[Input material]:

>>>

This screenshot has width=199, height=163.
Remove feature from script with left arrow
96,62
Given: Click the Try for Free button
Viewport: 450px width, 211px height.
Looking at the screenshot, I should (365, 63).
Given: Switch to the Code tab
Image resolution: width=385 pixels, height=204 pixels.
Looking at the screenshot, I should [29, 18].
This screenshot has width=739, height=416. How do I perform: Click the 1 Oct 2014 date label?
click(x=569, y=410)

<<<
>>>

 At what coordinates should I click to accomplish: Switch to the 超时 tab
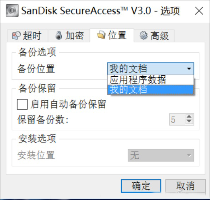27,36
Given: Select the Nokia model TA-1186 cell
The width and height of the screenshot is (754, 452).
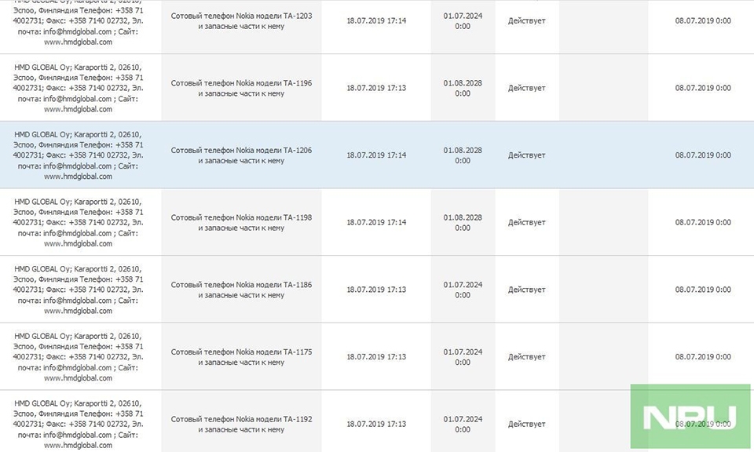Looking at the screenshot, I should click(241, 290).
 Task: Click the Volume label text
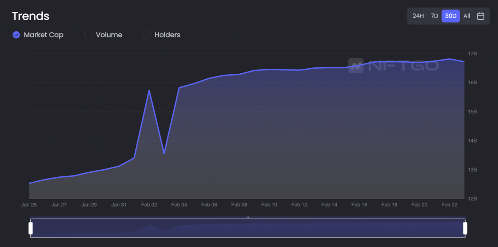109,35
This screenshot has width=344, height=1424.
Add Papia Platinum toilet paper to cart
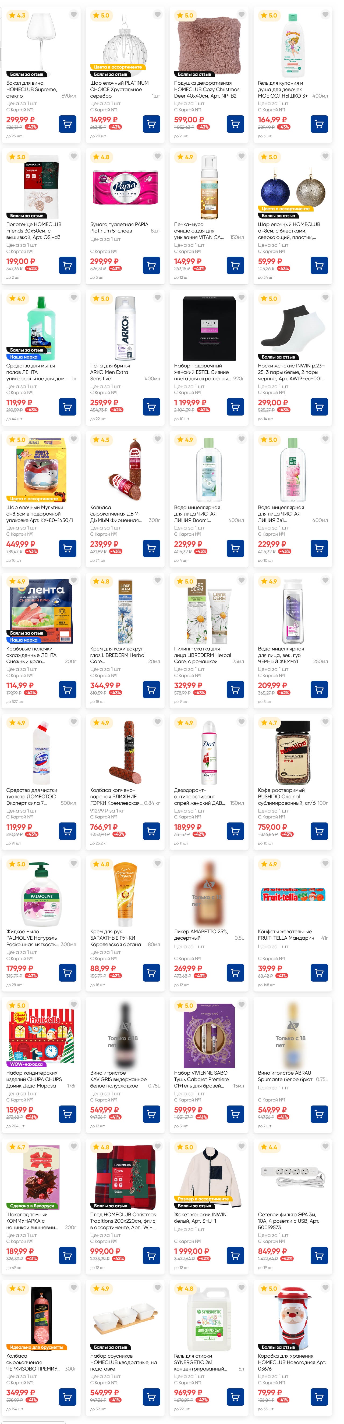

<<<
>>>

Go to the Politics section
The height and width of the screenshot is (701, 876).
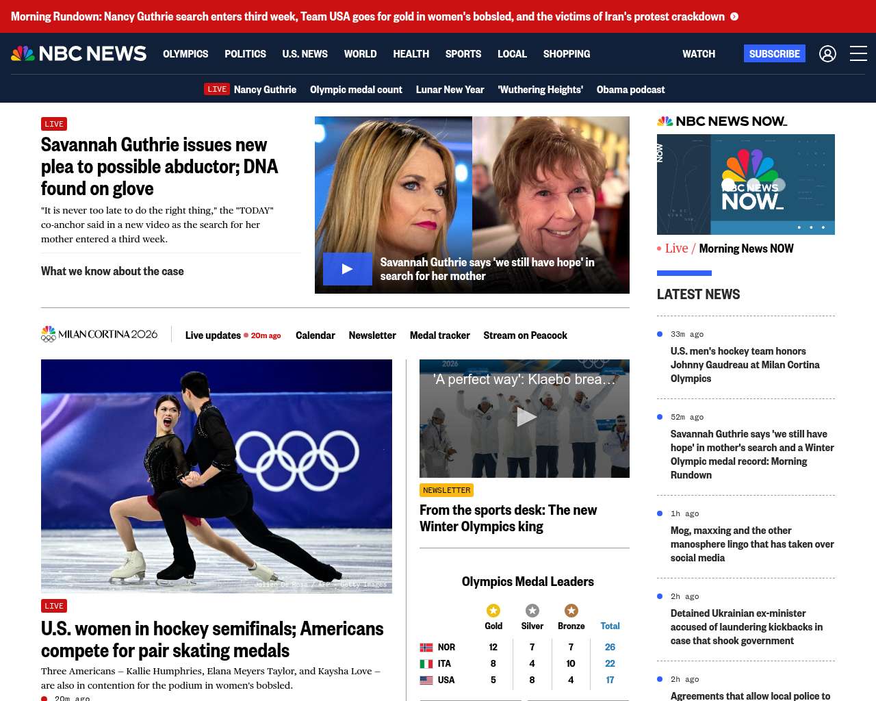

<<<

[The problem]:
Counting only lines above that contain the string "Given", report how many there are and write nothing further.

[Written answer]:
3